Les monstrueuses accusations d’antisémitisme portées contre moi, qui serais «nostalgique des années 30», ne reposent évidemment sur rien et déshonorent ceux qui les profèrent. A l’Assemblée nationale, le ministre des Affaires étrangères a déclaré que j’avais évoqué ses «origines douteuses», expression que je n’ai jamais employée ni dans ce livre, ni dans aucun autre. Dans la foulée de ce propos calomnieux, certains journalistes ont trouvé intelligent de mentionner que j’ai employé l’expression hautement significative de «double judéité», qui n’a évidemment aucune connotation antisémite. Horreur : j’avais osé écrire le mot «judéité», a fortiori «double» ! Or je n’ai pas inventé cette réalité, qui appartient à Bernard Kouchner lui-même qui a déclaré qu’«être à moitié juif, c’est être deux fois juif (1)», comme s’il voulait indiquer qu’il fallait chercher là un des moteurs importants de ses engagements. Kouchner a ainsi confié qu’il était «hanté par la même question : pourquoi les Juifs se sont-ils laissés faire ? (2)» Ces propos reviennent fréquemment : «J’étais un adolescent hanté par les Juifs, la mort des Juifs, les miens. Comment avaient-ils pu se laisser faire ainsi ? Et je pensais : il ne faudra plus jamais se laisser faire. (3)» Après déjà vingt ans d’engagement dans l’humanitaire, cette obsession permet, selon lui, de comprendre ce qu’il a manifesté avec force et constance auprès des minorités et des victimes au nom d’un «Plus jamais ça». Et il dit alors des boat people : «Pourquoi quittent-ils leur pays sans résister, pourquoi cet exode, pourquoi se laisser faire ? »

Y a-t-il là, dans ces quelques citations de l’intéressé - qui ne font pas une page, et précèdent d’autres «explications» motivant son engagement par son admiration pour Rimbaud et Malraux -, le moindre soupçon d’antisémitisme ? Où sont les propos «nauséabonds» ? Dans ce qu’il en dit lui-même ?

Il en va de même concernant le mot cosmopolitisme, désormais totalement proscrit, si l’on devait écouter certains. Ce terme, qui n’est pas né dans les années 30 ni 40, je ne l’emploie pas à propos de Bernard Kouchner, mais de son ami et soutien Bernard-Henri Lévy. C’est Bernard-Henri Lévy lui-même qui semble apprécier le mot puisque, loin de sonner à son tympan comme une infamie, il se l’attribue dans l’éditorial du premier numéro de Globe (1985) - qu’il cosigna avec Pierre Bergé et Georges-Marc Benamou : «Bien sûr, nous sommes résolument cosmopolites. Bien sûr, tout ce qui est terroir, béret, bourrées, binious, bref, "franchouillard" ou cocardier, nous est étranger, voire odieux.» Que veut-il dire, lui qui n’ignore rien du vocabulaire de la philosophie politique ? Il aurait pu préférer les termes d’«universalisme» ou d’«internationalisme», mais la connotation n’est pas la même, il est vrai. En tout cas, il ne s’agissait pas là d’une étourderie, puisque le philosophe a récidivé récemment dans un numéro du Nouvel observateur de 2007 : «Je suis un cosmopolite résolu. J’aime le métissage et je déteste le nationalisme. Je ne vibre pas à la Marseillaise. J’espère que le cadre national sera un jour dépassé.»

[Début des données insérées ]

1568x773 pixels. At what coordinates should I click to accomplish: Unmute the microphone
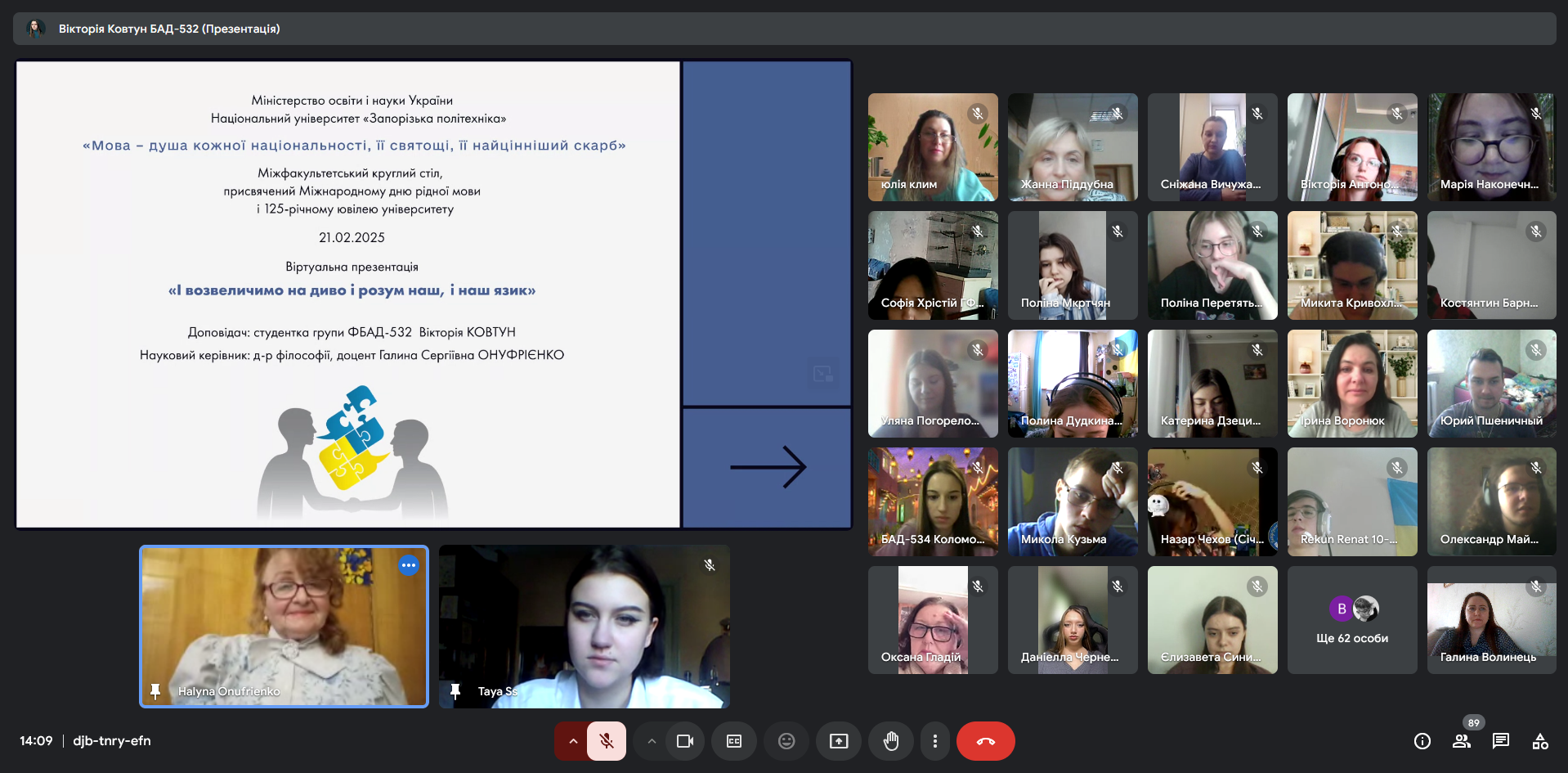coord(606,741)
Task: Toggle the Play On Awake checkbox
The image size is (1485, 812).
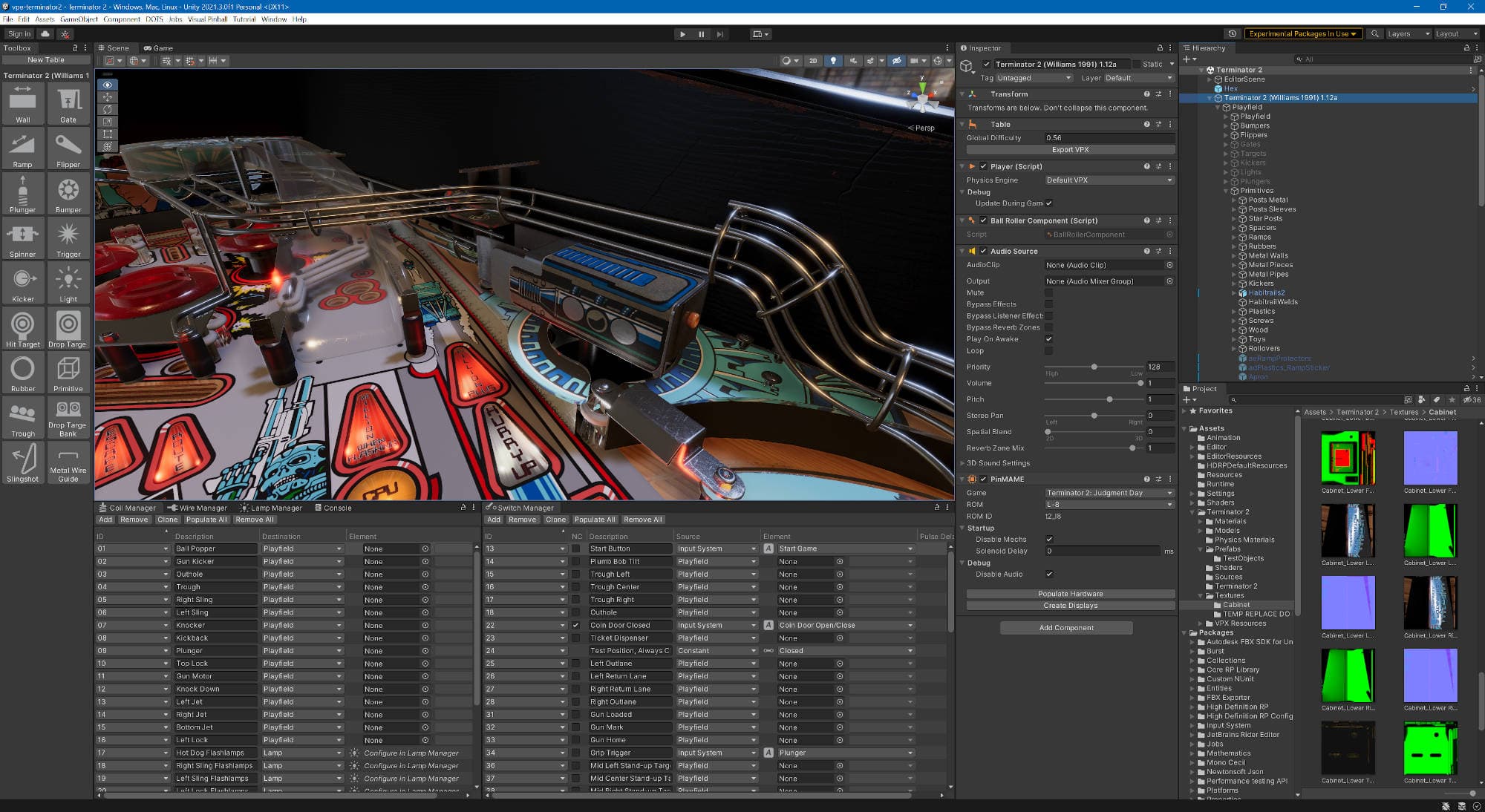Action: pos(1049,339)
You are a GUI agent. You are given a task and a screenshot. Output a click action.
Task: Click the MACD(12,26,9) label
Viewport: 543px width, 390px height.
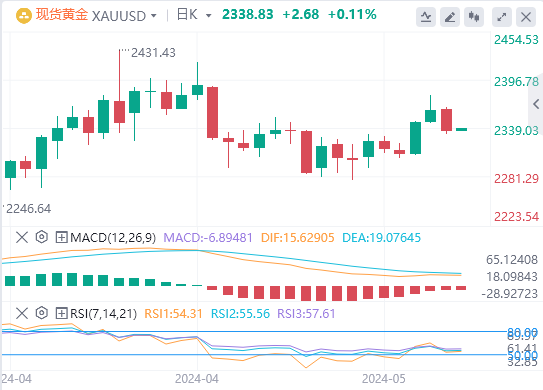pyautogui.click(x=113, y=238)
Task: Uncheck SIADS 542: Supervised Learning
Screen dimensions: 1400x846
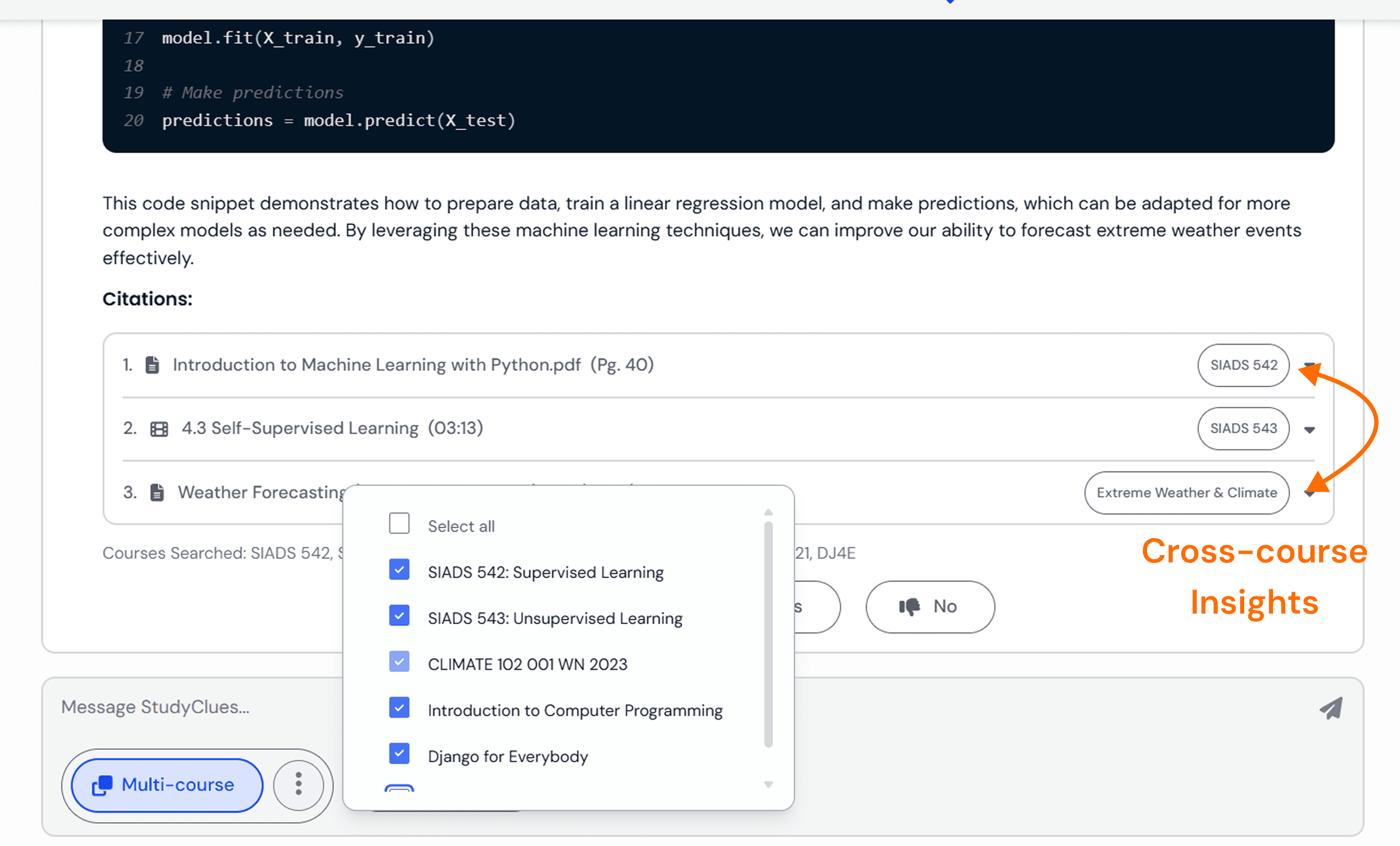Action: 399,569
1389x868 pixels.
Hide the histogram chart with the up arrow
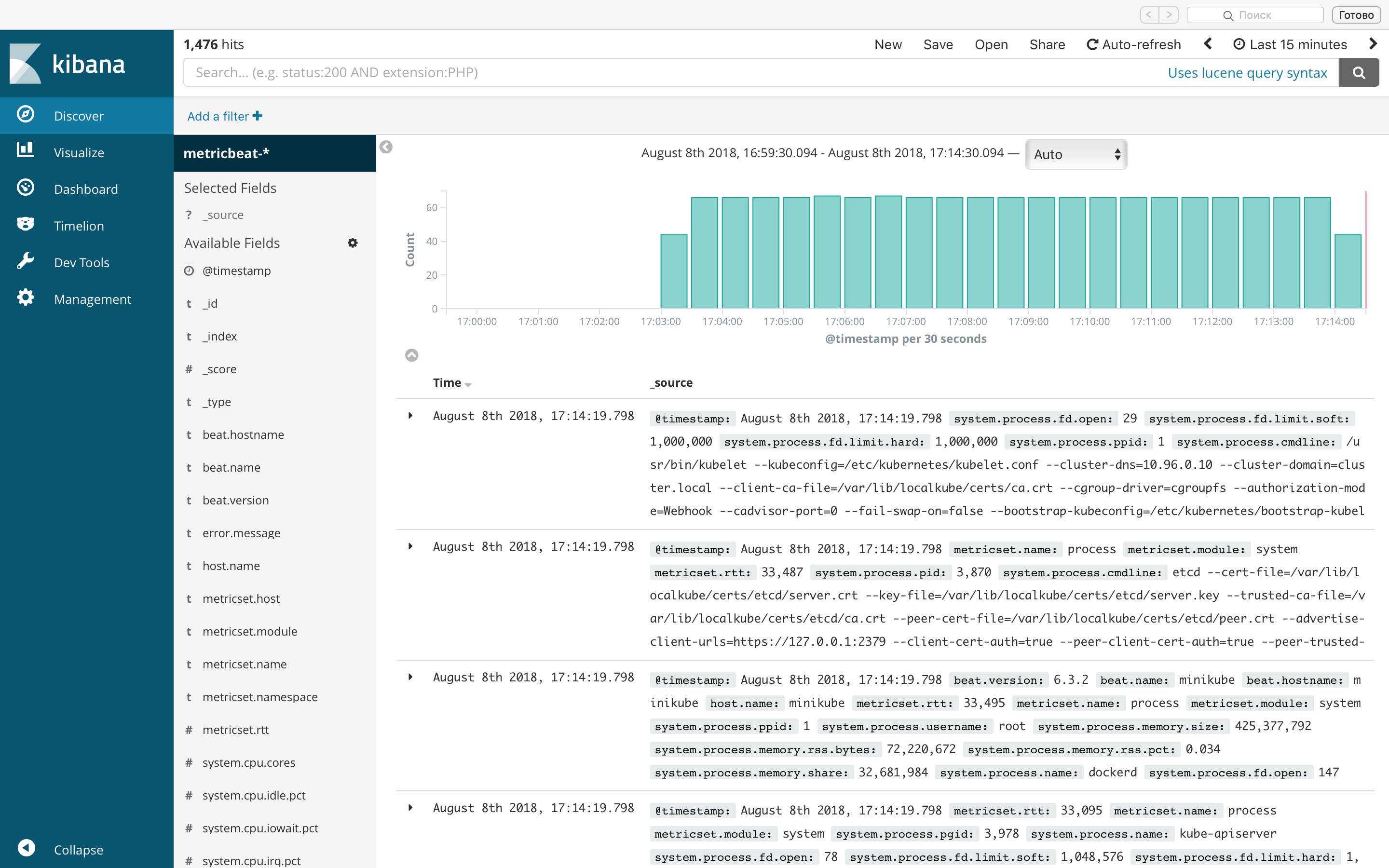[x=411, y=355]
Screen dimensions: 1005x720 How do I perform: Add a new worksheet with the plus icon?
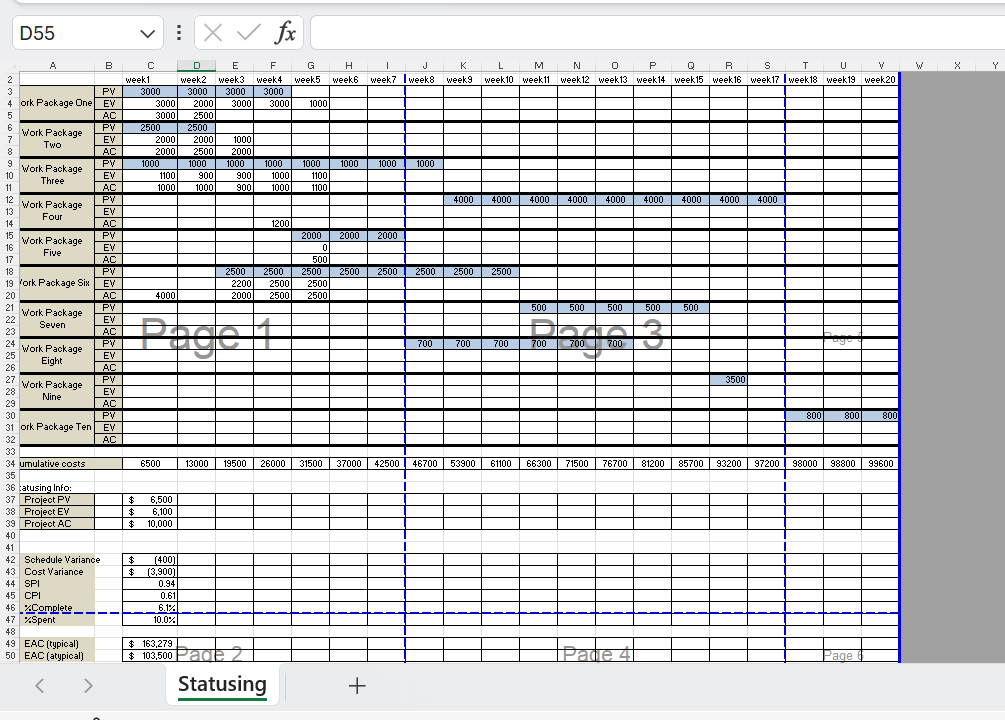356,685
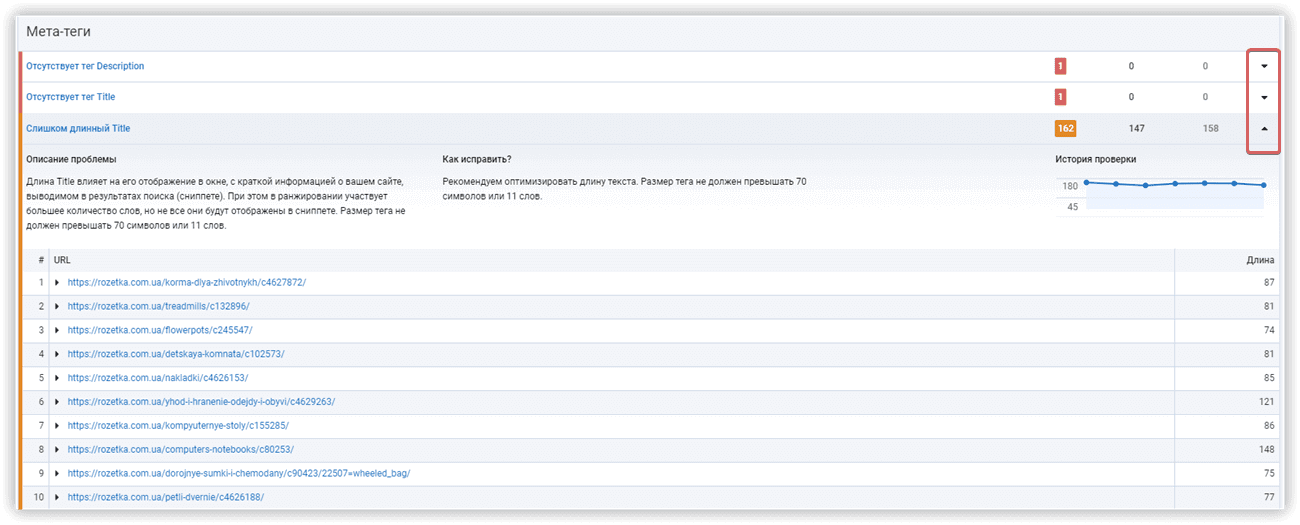Expand the 'Отсутствует тег Description' row arrow
This screenshot has height=525, width=1300.
pos(1264,66)
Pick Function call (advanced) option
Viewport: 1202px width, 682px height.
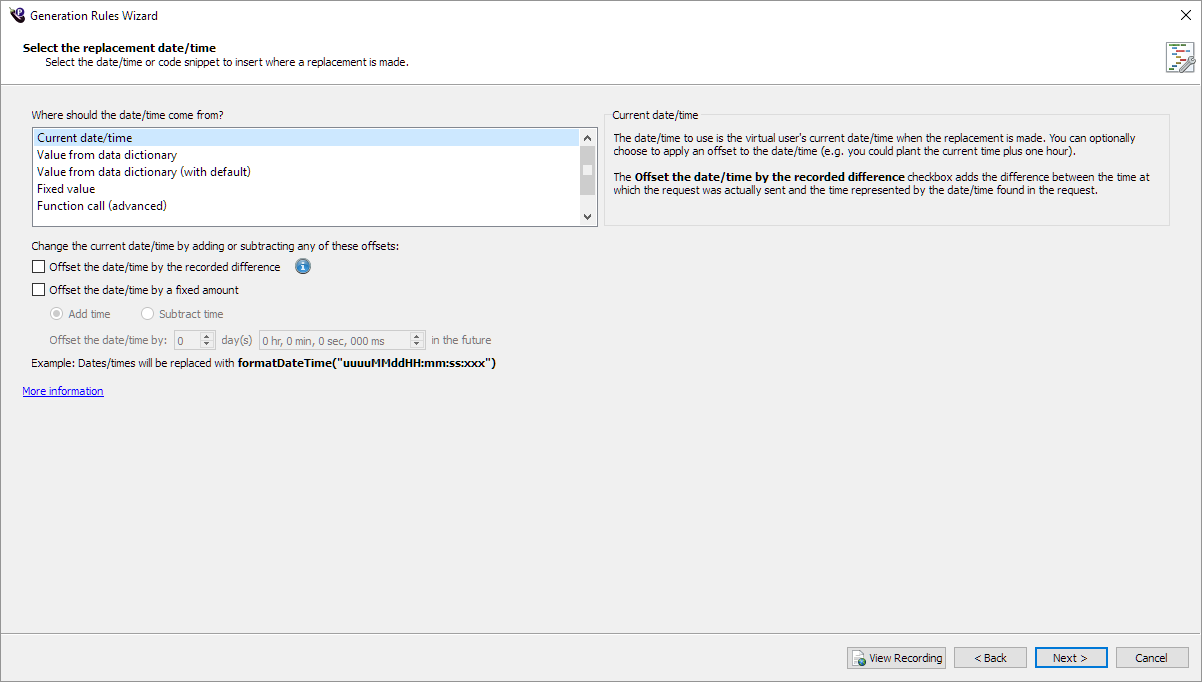pyautogui.click(x=101, y=206)
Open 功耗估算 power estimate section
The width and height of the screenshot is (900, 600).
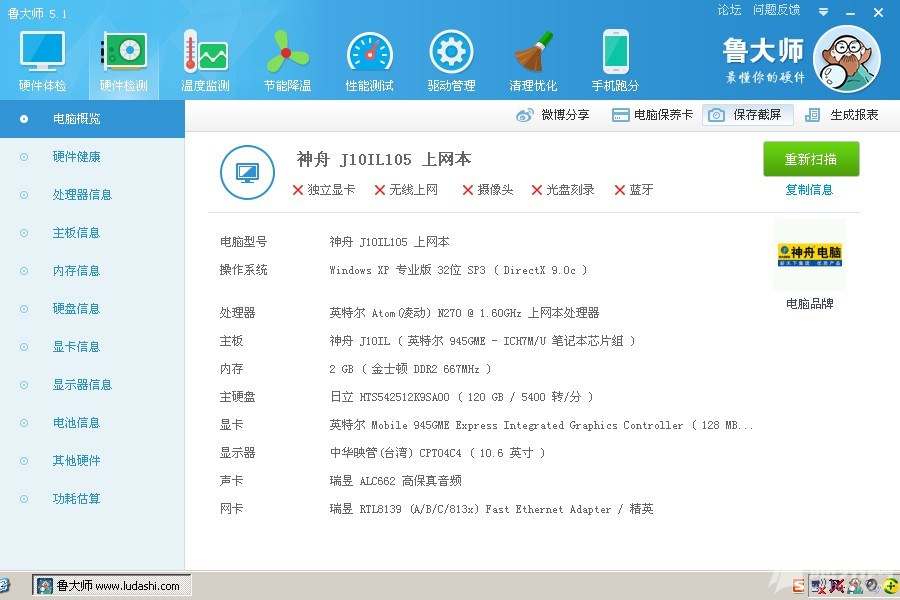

La vraie question, pour mes contempteurs, hélas si nombreux dans les médias, serait donc la suivante : le mot cosmopolite n’a, selon eux, pas le même sens selon celui qui l’emploie. Dans la bouche de Bernard-Henri Lévy, il relèverait du divin ; sous la plume de Péan, du purin. Pourquoi ? Nous ne parlons pas la même langue ? Mais si, néanmoins, dans l’esprit de certains, le mot restait tabou, je serais désolé que plus personne ne veuille entendre son sens classique. L’expression «anti-France» m’est reprochée. Je ne l’ai à aucun moment utilisé dans mon livre, mais je ne résiste pas à l’envie de donner du grain à moudre à ceux qui m’attaquent bassement à ce sujet. Eh bien oui, j’aime la France, une France évidemment ouverte aux autres, enrichie par leur apport, fière de ce qu’elle peut leur apporter ; j’aime sa magnifique devise, «Liberté Egalité Fraternité», j’ai le drapeau tricolore au cœur et vibre quand retentitla Marseillaise… Cela suffit-il à me faire condamner à l’échafaud par les nouveaux procureurs de la «pensée correcte» ligués pour l’occasion, comme si souvent.

(1) Repris dans un article de David Bronner publié par Guysen News (2) Entretien avec Jean-François Duval, le Temps stratégique, n°25, 1988. (3) In Anne Vallaeys, Médecins sans frontières, la biographie,Fayard, 2004.